(Target position records)
════

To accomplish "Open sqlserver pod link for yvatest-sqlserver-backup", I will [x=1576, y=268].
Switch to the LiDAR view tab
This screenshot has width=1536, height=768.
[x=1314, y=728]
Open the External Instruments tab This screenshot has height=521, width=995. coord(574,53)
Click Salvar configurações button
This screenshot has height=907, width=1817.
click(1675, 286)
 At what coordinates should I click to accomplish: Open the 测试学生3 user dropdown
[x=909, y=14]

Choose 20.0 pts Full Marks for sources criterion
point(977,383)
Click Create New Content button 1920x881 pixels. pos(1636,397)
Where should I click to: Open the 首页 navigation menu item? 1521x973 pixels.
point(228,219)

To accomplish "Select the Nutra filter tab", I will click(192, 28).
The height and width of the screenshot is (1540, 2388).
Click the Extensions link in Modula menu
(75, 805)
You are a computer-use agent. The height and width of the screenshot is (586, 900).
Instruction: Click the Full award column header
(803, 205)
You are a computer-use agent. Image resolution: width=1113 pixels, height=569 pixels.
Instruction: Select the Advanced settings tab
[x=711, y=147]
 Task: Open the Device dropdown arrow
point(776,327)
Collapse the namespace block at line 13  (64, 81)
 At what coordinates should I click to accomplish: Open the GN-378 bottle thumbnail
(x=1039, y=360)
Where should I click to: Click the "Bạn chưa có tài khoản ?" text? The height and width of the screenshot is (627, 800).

════

- Task objective: Quote the records exactly, starting with the line that contains "Open the External" and continuing through the end of the records.

- Task output:
Open the External Instruments tab This screenshot has height=521, width=995. coord(574,53)
Click Salvar configurações button
This screenshot has height=907, width=1817.
click(1675, 286)
 At what coordinates should I click to accomplish: Open the 测试学生3 user dropdown
[x=909, y=14]

Choose 20.0 pts Full Marks for sources criterion
point(977,383)
Click Create New Content button 1920x881 pixels. pos(1636,397)
Where should I click to: Open the 首页 navigation menu item? 1521x973 pixels.
point(228,219)

To accomplish "Select the Nutra filter tab", I will click(192, 28).
The height and width of the screenshot is (1540, 2388).
Click the Extensions link in Modula menu
(75, 805)
You are a computer-use agent. The height and width of the screenshot is (586, 900).
Instruction: Click the Full award column header
(803, 205)
You are a computer-use agent. Image resolution: width=1113 pixels, height=569 pixels.
Instruction: Select the Advanced settings tab
[x=711, y=147]
 Task: Open the Device dropdown arrow
point(776,327)
Collapse the namespace block at line 13  (64, 81)
 At what coordinates should I click to accomplish: Open the GN-378 bottle thumbnail
(x=1039, y=360)
Where should I click to: Click the "Bạn chưa có tài khoản ?" text? The height and width of the screenshot is (627, 800).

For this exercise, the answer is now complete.